Unless you’re in Canada (in which case Happy Thanksgiving!) it’s a month early for the War On Thanksgiving, and two months early for the War On Christmas, but it’s Columbus Day, and War On Columbus Day has become part of the War On White America.

Also, of course, the War on Christianity in general—Columbus was a Christian, his ships are frequently represented with crosses on the sails, and the pre-Columbian societies in North America and the Caribbean were pagan or heathen, which means that they had human slavery, cannibalism, and tribal warfare with stone knives and clubs. English philosopher Thomas Hobbes, writing more than a hundred years after Columbus discovered the New World, described society in a “state of nature” as being "solitary, poor, nasty, brutish, and short" [Leviathan, Chapters XIIIXIV].’s what Columbus found when he arrived. In Waterville, Maine, where, as I mentioned recently, the heroic Mayor Nick Isgro prefers to celebrate Columbus Day (the Federal holiday) rather than “Indigenous People’s Day” (the holiday proclaimed by antiwhite haters in the Maine State Legislature), some University of Maine College Republicans spoke out in a Facebook post [Archive link] which controversially criticized human sacrifice and cannibalism.

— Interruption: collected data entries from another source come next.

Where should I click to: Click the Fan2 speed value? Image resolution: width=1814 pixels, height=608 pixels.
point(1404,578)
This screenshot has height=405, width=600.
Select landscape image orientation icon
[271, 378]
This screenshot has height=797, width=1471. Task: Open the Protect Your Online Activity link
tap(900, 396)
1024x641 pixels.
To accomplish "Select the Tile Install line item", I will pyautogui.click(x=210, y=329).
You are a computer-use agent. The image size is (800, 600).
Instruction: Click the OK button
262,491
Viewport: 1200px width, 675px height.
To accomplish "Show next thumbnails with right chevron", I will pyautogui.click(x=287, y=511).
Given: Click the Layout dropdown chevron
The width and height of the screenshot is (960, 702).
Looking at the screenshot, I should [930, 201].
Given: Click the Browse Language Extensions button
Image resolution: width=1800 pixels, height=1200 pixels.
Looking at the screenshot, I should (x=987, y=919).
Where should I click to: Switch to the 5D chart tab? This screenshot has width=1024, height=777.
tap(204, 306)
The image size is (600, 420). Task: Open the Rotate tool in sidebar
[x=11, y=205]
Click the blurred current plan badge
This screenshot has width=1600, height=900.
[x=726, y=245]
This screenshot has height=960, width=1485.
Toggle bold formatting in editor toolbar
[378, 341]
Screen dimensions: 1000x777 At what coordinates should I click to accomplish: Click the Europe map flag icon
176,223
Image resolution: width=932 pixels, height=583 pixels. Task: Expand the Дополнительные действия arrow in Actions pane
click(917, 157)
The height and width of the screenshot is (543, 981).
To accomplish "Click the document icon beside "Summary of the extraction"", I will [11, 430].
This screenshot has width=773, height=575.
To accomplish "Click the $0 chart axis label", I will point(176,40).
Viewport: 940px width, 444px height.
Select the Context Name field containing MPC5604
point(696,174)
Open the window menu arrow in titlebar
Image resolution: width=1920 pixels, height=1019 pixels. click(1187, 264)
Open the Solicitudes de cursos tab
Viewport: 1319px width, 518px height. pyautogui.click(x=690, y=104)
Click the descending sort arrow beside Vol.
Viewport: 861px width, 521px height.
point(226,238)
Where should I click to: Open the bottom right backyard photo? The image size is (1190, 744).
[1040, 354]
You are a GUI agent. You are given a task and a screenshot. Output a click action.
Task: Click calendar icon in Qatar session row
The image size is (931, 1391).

Of course, the University of Maine’s “Vice President for Student Life and Dean of Students” (I.E. Cultural Marxist Commissar) Robert Dana [Email him] attacked the College Republicans in an email to everyone with a UMaine email address. If you’re a student at UMaine, you can protect your email address from spammers, but if the Commissar in charge of “Student Life” wants to send you an email, he can (the email was also signed by college president Joan Ferrini-Mundy [Email her]):

"The positions reflected and reposted on that page are neither supported by nor reflective of the University of Maine's values and principles of inclusivity and equity," Ferrini-Mundy and Dana, who accused the College Republicans of using "15th-century Spanish war propaganda to dehumanize indigenous peoples, implying all indigenous peoples of the Americas are brutal savages," wrote.

UMaine PUBLICLY SHAMES College Republicans for Columbus Day comments in CAMPUS-WIDE EMAIL, by Celine Ryan, Campus Reform, October 11, 2019 is really shamefully revisionist history. I mean, seriously, there’s no way you can make pre-Columbian or for that matter post-Columbian Indian society into anything but a horror show.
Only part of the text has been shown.